What needs to be done: For the records below, print the lines from the line with "This screenshot has height=480, width=660." through the line with "Click the app icon in the title bar" exactly as written; include both end lines and exclude the rest.

Collected data entries:
*****

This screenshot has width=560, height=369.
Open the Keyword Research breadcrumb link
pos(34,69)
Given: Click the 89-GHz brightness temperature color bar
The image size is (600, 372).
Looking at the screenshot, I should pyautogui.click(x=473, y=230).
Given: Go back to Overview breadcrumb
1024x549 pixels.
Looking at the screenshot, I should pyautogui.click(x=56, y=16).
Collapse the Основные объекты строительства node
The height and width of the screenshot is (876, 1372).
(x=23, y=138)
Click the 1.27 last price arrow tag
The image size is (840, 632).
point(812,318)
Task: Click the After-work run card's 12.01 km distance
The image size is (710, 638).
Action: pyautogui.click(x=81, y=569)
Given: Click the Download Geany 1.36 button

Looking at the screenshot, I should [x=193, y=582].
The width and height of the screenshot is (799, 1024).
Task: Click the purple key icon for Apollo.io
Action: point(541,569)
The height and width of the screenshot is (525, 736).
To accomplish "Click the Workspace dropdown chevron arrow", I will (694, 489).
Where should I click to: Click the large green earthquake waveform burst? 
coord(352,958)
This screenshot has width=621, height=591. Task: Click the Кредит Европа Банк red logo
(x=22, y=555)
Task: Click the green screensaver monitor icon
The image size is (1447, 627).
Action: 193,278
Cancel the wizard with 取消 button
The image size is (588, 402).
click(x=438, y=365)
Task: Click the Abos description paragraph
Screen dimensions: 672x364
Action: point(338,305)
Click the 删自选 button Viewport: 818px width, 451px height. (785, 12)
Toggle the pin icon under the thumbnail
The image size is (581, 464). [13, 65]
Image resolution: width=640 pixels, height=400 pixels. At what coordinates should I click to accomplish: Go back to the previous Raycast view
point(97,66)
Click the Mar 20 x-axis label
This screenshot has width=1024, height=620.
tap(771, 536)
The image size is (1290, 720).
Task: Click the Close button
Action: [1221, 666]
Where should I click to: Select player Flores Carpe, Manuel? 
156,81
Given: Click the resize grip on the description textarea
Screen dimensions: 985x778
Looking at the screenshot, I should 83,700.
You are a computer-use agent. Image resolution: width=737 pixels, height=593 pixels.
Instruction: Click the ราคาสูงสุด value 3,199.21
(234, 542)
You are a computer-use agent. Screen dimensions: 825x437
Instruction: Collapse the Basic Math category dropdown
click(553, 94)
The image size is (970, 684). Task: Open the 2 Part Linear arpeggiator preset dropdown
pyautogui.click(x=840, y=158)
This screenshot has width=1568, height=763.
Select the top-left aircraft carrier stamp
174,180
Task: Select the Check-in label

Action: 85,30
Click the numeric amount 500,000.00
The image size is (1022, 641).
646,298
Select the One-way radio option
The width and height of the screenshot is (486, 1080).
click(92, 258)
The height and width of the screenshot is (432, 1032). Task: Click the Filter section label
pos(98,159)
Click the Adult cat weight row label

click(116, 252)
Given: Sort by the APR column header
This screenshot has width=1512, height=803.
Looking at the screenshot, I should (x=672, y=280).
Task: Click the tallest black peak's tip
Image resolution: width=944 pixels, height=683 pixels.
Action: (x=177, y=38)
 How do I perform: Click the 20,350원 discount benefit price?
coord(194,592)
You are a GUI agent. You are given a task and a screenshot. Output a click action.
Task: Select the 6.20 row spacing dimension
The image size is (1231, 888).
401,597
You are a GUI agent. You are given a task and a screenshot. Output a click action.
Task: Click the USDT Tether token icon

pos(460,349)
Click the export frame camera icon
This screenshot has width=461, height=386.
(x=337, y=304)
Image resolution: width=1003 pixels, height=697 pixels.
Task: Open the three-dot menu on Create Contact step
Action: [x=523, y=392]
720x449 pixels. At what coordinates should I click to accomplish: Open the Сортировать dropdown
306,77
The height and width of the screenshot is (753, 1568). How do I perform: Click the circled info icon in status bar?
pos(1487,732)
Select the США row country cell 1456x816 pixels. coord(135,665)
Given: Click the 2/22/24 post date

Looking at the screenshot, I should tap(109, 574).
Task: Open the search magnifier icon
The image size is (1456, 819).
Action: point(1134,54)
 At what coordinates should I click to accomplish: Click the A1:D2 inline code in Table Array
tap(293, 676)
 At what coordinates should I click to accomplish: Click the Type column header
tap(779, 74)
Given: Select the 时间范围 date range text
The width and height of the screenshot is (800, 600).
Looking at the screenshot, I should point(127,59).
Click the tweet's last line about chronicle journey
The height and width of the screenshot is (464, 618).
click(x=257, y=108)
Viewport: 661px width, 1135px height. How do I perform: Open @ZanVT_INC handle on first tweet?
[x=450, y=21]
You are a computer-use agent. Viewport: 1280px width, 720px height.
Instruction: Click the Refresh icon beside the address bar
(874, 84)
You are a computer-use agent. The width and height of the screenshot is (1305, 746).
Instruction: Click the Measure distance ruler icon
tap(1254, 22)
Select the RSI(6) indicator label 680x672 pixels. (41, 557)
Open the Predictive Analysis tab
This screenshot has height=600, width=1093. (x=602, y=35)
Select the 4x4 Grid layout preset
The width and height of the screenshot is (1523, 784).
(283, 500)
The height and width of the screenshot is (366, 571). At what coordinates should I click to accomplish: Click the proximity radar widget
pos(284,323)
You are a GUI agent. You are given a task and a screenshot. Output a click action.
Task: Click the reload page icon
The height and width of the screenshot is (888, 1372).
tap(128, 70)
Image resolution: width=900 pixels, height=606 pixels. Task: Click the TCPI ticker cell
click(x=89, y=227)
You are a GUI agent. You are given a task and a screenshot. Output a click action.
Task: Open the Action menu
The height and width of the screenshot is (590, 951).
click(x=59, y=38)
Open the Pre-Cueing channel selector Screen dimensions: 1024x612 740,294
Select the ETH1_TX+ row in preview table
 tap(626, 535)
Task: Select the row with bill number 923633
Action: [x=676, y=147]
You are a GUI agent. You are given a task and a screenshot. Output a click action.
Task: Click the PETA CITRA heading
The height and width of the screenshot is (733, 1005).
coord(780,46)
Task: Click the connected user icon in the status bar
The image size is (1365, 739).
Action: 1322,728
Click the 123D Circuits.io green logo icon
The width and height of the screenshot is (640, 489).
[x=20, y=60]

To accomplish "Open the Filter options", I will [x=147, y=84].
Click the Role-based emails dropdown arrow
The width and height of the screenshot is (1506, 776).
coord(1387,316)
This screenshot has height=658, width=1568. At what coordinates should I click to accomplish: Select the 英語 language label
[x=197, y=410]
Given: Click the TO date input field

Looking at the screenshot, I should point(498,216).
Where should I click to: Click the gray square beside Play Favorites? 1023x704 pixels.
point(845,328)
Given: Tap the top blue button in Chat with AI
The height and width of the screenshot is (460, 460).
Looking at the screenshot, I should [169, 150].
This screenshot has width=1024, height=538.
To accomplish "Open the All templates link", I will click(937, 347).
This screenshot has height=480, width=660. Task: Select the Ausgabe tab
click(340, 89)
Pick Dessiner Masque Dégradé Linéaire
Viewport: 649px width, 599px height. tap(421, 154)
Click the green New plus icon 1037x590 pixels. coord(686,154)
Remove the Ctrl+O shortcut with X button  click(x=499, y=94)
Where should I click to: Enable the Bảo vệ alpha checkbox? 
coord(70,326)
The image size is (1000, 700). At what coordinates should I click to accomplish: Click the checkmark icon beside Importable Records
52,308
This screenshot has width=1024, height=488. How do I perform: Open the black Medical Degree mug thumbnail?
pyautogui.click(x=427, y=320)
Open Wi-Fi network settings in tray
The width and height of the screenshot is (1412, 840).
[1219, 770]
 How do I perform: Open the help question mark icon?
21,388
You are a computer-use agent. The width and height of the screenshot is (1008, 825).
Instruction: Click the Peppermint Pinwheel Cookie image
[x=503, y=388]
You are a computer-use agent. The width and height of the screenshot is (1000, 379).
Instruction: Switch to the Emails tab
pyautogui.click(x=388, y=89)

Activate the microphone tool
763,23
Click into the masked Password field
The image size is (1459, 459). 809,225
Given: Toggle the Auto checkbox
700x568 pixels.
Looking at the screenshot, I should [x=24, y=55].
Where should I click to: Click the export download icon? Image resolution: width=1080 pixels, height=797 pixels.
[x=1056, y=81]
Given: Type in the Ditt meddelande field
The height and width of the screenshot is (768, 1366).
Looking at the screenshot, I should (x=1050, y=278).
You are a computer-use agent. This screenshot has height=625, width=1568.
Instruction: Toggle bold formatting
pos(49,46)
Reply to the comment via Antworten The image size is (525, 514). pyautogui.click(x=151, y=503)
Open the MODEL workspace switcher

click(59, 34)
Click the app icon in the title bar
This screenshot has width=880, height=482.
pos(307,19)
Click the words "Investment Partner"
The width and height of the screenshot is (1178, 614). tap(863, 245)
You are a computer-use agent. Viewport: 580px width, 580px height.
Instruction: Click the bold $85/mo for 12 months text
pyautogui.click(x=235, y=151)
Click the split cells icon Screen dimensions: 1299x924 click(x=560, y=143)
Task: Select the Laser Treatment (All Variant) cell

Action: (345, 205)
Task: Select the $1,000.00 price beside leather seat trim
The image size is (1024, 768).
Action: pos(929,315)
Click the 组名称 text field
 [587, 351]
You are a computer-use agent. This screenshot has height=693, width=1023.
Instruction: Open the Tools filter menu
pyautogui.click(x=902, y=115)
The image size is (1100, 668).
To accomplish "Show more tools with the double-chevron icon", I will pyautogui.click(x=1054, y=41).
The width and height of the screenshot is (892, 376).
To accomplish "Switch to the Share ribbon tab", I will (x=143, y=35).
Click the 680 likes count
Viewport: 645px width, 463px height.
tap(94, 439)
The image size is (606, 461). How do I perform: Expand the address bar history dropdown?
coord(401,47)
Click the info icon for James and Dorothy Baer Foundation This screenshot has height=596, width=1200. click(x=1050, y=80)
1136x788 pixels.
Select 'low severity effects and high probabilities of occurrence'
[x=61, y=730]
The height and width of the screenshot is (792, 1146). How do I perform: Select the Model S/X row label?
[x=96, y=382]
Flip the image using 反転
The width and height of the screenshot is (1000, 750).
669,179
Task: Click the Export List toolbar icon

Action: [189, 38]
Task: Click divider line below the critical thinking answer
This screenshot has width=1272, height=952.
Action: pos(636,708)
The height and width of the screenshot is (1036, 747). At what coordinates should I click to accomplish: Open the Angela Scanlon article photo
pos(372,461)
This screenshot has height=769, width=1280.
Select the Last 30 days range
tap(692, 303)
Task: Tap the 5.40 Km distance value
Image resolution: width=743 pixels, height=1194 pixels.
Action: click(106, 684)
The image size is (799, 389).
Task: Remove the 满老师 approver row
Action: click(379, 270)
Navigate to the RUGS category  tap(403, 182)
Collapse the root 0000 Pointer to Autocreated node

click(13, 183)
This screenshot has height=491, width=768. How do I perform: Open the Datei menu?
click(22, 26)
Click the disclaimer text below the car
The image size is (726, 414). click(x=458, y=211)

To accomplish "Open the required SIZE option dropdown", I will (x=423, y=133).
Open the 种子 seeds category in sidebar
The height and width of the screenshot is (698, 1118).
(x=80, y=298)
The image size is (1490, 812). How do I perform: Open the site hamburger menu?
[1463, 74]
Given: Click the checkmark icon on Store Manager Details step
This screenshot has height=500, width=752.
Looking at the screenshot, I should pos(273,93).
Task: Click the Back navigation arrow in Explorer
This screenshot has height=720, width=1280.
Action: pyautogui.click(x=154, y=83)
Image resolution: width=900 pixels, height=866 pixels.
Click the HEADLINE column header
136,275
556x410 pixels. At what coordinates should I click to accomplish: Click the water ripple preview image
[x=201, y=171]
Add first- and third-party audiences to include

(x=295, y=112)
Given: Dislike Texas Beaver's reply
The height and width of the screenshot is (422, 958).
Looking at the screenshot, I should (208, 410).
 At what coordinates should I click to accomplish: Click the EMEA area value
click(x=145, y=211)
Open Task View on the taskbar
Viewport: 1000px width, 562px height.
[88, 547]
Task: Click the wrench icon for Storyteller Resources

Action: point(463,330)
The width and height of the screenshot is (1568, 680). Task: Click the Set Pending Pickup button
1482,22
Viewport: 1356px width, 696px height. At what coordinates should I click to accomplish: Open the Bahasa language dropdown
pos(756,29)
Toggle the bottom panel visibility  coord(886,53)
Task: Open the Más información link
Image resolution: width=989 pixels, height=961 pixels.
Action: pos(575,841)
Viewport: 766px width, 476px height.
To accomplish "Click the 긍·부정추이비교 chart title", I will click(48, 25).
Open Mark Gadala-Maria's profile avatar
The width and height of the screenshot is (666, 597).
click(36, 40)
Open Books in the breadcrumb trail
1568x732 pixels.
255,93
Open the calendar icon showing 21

*****

Response:
This screenshot has height=480, width=660. Task: Select the Ausgabe tab
click(340, 89)
Pick Dessiner Masque Dégradé Linéaire
Viewport: 649px width, 599px height. tap(421, 154)
Click the green New plus icon 1037x590 pixels. coord(686,154)
Remove the Ctrl+O shortcut with X button  click(x=499, y=94)
Where should I click to: Enable the Bảo vệ alpha checkbox? 
coord(70,326)
The image size is (1000, 700). At what coordinates should I click to accomplish: Click the checkmark icon beside Importable Records
52,308
This screenshot has width=1024, height=488. How do I perform: Open the black Medical Degree mug thumbnail?
pyautogui.click(x=427, y=320)
Open Wi-Fi network settings in tray
The width and height of the screenshot is (1412, 840).
[1219, 770]
 How do I perform: Open the help question mark icon?
21,388
You are a computer-use agent. The width and height of the screenshot is (1008, 825).
Instruction: Click the Peppermint Pinwheel Cookie image
[x=503, y=388]
You are a computer-use agent. The width and height of the screenshot is (1000, 379).
Instruction: Switch to the Emails tab
pyautogui.click(x=388, y=89)

Activate the microphone tool
763,23
Click into the masked Password field
The image size is (1459, 459). 809,225
Given: Toggle the Auto checkbox
700x568 pixels.
Looking at the screenshot, I should [x=24, y=55].
Where should I click to: Click the export download icon? Image resolution: width=1080 pixels, height=797 pixels.
[x=1056, y=81]
Given: Type in the Ditt meddelande field
The height and width of the screenshot is (768, 1366).
Looking at the screenshot, I should (x=1050, y=278).
You are a computer-use agent. This screenshot has height=625, width=1568.
Instruction: Toggle bold formatting
pos(49,46)
Reply to the comment via Antworten The image size is (525, 514). pyautogui.click(x=151, y=503)
Open the MODEL workspace switcher

click(59, 34)
Click the app icon in the title bar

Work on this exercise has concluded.